Wednesday, 5 December 2012

Trinitron: Après Garde (CAR-81) -- Now Online!

Trinitron have finished mixing their latest mini-album, which is available in its entirety to listen to or download for free on Soundcloud.



Trinitron: Après Garde (CAR-81)

Matt Schley took the lovely photo of Kaname that we used in the sleeve, so thanks to him for letting us use it. There are six tracks on this release and it was mostly written and recorded in the usual frantic just-before-Miha-and-Zana-leave-for-Slovenia-again circumstances. That's not an excuse, that's how the group does its best work. Actually it's the only way they do any work.

1. My Boring Feelings

This is at its heart one of those typical elitist indie songs lambasting the blandness and meaningless of mainstream pop. In this case the trigger was the way so many Japanese pop songs seem to insist on singing about how great friends are. Now friends are mostly boring and tend to be people we take for granted most of the time, so the lyrics focus on that aspect. Originally it was meant to be a more aggressive, glam rock-influenced track, but we could never quite get that to work (although the rhythm still has that sort of "schaffel beat" swing to it) and it ended up just sounding like us, i.e. something electronic happening and two girls with funny accents talking over it.

2. Music to Watch Boys By

This one came out of listening way to much to You Know It's True by Milli Vanilli, so the challenge was taking this pretty definitively late-80s/early-90s beat and bringing the song back into some sort of world at least slightly consistent with our new wave-influenced way of doing things. The spoken word intro was a parody of the way CL from K-Pop quartet 2NE1 always does these really sassy intros to their songs. The lyrics pretty much describe exactly what vocalists Kaname K and Zana C get up to when they're in India or out at festivals and things in Japan, but I thought there was an interesting wrinkle in there in that feminism and orientalism are sort of opposed in the kind of dynamic they're describing.

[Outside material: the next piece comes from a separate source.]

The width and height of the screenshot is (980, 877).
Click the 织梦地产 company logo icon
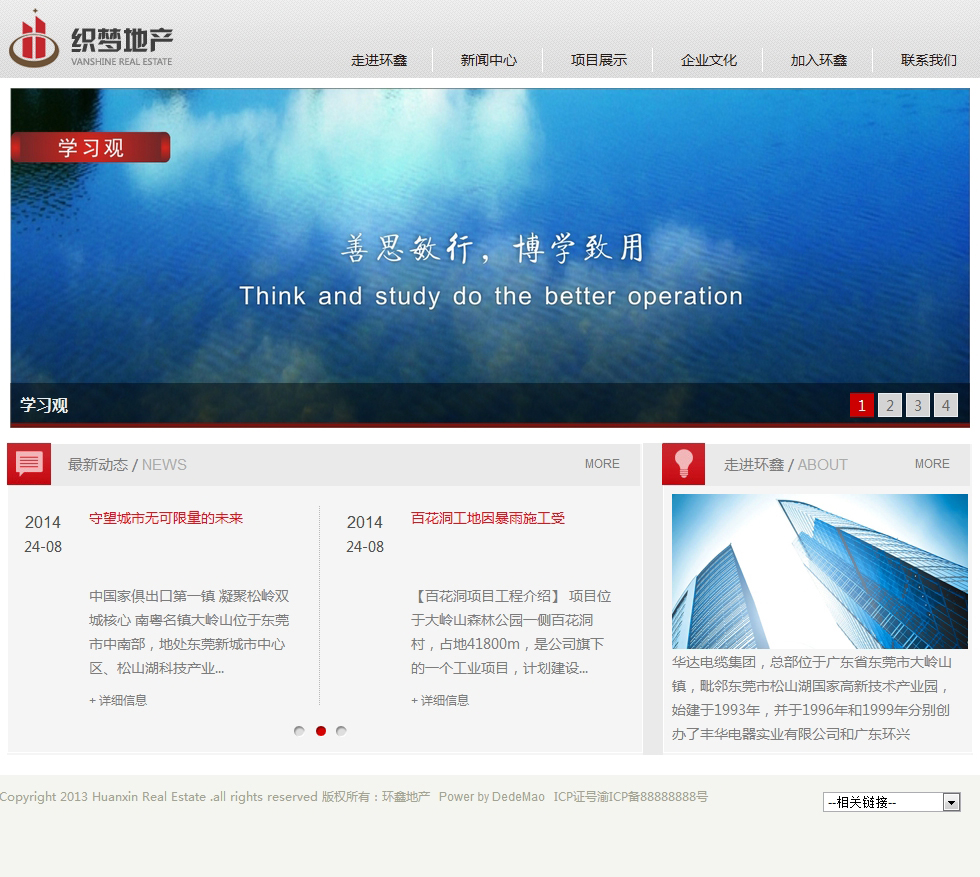(x=33, y=41)
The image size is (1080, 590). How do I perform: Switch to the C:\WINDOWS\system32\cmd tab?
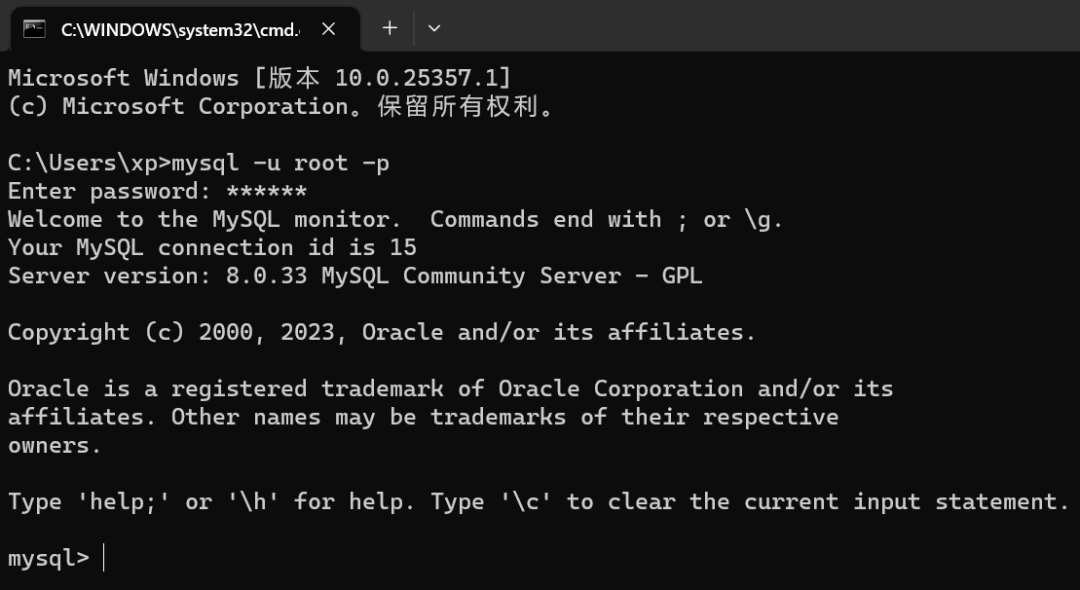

3. One Great Year in Tsukuba

This was an attempt to do a full-on acid house track, plus we'd been listening a lot over the past year to capsule's ridiculous World of Fantasy album, so we sort of challenged ourselves to something that would match it for sheer crassness and idiotic simplicity. The "one great year in Tsukuba" of the title was the year Zana C's sister spent as an exchange student in the Japanese countryside, all of whose stories seemed to begin with people drinking too much and end in someone being sick.

4. Liquidi Liquids

This is probably the strangest song on the album, and it was influenced by the mad, stick-it-together-and-see-what-comes-out approach that seems to characterise German new wave band Liaisons Dangereuses' excellent self-titled album. The title is from a sign at Venice Marco Polo Airport and the lyrics are probably the most abstract but also the most political, coming out of some thoughts about Eurozone economics, the rise of nationalism in economic crises and Italian football. It's the combination of something ostensibly silly concealing something quite specific and serious that interested me about it.

5. Kids and Girls

It's kind of a tradition for Trinitron albums to have one song that the two girls do as a sort of romantic duet. This one plays out on a TV screen between two pop idols doing a saucy, lesbian-themed photo shoot or music video, ostensibly for the benefit of the male audience, but what they've noticed is that the world inside the TV, with its obsessive fetishising of youth and femininity is the real world, while the audience outside the TV set don't really exist. They're just eyes on stalks, doomed only to watch. It's probably the only song on the album that we approached completely straight, without joking around. We still tried to fuck it up a bit with some noise, a la Orange Zero by Movietone or anything by Japan's excellent Extruders, but we were still honestly trying to make something genuinely eerie and pretty.

6. Aus With the Ausgang

This is another NDW-influenced track, and it's a celebration of Tokyo's indie/underground nightlife. There's a classic old mod song that goes, "I'm in with the in crowd..." and you know, we have our little group of weirdos we hang out with but we're definitely not in with any "in crowd", so we figured we must be aus with the ausgang instead. The beat's one of those fierce, driving, DAF style drum and sequencer combos, and the lyrics are a deliberate jumble of images ripped out of context into a sort of chaotic mess that mirrors what my brain often feels like at the end of another long weekend. There are shout-outs to a lot of the live venues and bars we hang out with, especially in Koenji (One, Studio DOM, 20000V, Enban, the UFO Club, Bamii) but also other places (Echo in Shibuya and Ausland in Berlin) and mates' bands or events (Youth is Wasted, Twee Grrrls ClubZibanchinka). I know it's self-indulgent to talk about this here, but they all deserve credit for being awesome.